So again, very simple constructions, immediate transfer to GF equations.

And then it's just going to be a matter of extracting coefficients.

[COUGH] So here's now first example

of a problem that might be more difficult to solve.

And it's representative of very general treatment that we'll do in Chapter 8.

How many N-bit minor strings have no two consecutive 0s?

Actually, there's lots of practical applications,

where such questions are quite important for looking for lots of consecutive 0s,

some types of communications devices have problems in such situations,

and you'd have codes that don't do that.

And so these things are well studied.

And this is a simple example, but it gets to be a much more complicated very soon.

That's what we'll talk about in Chapter 8.

But still, let's take a look at solving this with the symbolic method.

Okay, so it's the same, it's binary string, so it's the same set-up.

Our class is the class of binary strings that don't have any 00.

We have the same set-up for generating function, and the atoms are all the same.

So what does the construction look like?

Well, a binary string with no 00 is either empty or at 0,

or it's 1 or 01, followed by a binary string with no 00.

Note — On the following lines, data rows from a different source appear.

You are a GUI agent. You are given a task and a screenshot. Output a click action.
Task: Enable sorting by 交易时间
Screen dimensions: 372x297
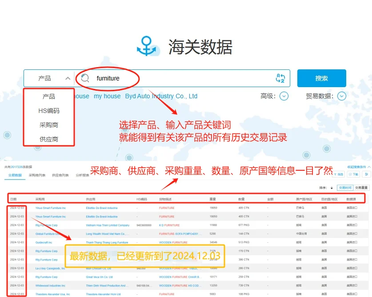[344, 187]
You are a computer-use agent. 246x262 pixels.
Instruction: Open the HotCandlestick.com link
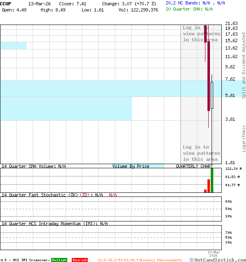click(x=220, y=260)
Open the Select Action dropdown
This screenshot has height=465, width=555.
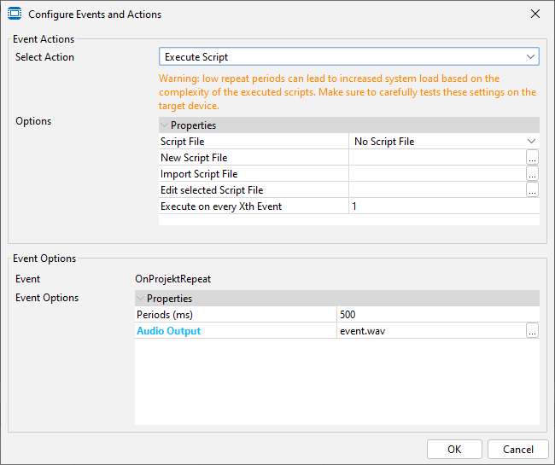click(x=348, y=57)
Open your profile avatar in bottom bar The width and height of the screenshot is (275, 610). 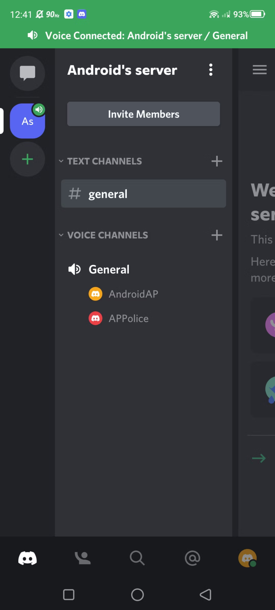coord(247,558)
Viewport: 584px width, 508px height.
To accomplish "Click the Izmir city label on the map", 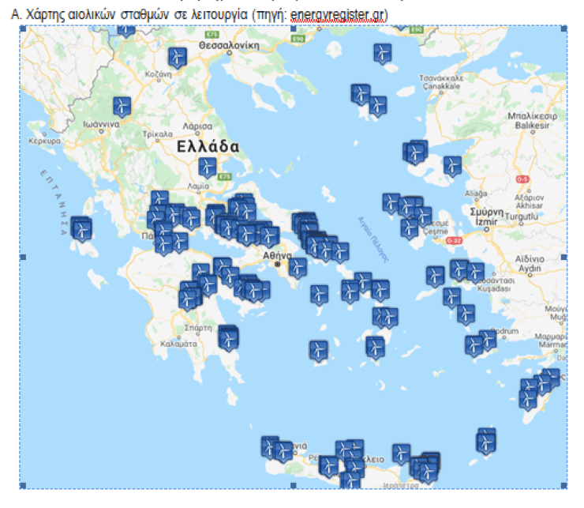I will click(x=481, y=223).
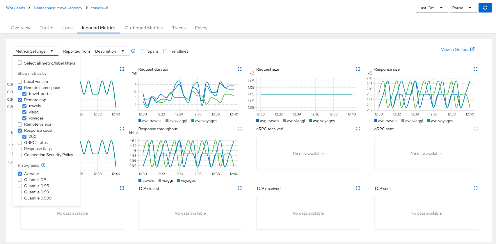The image size is (496, 244).
Task: Open the Pause refresh interval dropdown
Action: click(x=463, y=8)
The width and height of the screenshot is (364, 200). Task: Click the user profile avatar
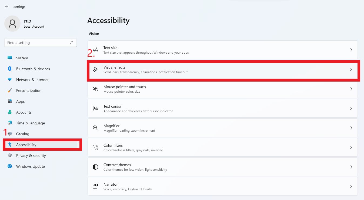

You can check if that's a way to describe the class.

You have to think about it a little bit, but it's not too bad.

And what's important, though, is that we don't have just in English language

description, we have a combinatorial construction.

Combinatorial construction immediately translates to a generating

function equation.

See 0 cross Z1 is Z squared, Z1, our generating function is Z.

At + Z0, generating function is 1+z.

So put all that together, now we have a generating function equation for

B00(z) that we can solve, and that's 1+z / 1-z- z squared.

And again [COUGH] extracting coefficients,

now these are problems that we know how to solve.

In this case, it turns out, and we'll look at the details later,

in this case, it turns out to be Fibonacci numbers.

1 / 1-z-z squared is Fn.

Z is F / 1-z-z squared is Fn+1.

If you add Fn to n+1, you get Fn+2, and that checks with the anti-Fibonacci

number, checks with the numbers that we found on the previous slide.

Many of you probably noticed that it was Fibonacci numbers at that point.

And it's clear that this argument, and this process is going to extend easily for

binary strings with other kinds of restrictions.

The trick is coming up with a construction that precisely describes your class, but

often, that's not difficult.

And again, we'll look at a general treatment of this later on in the course.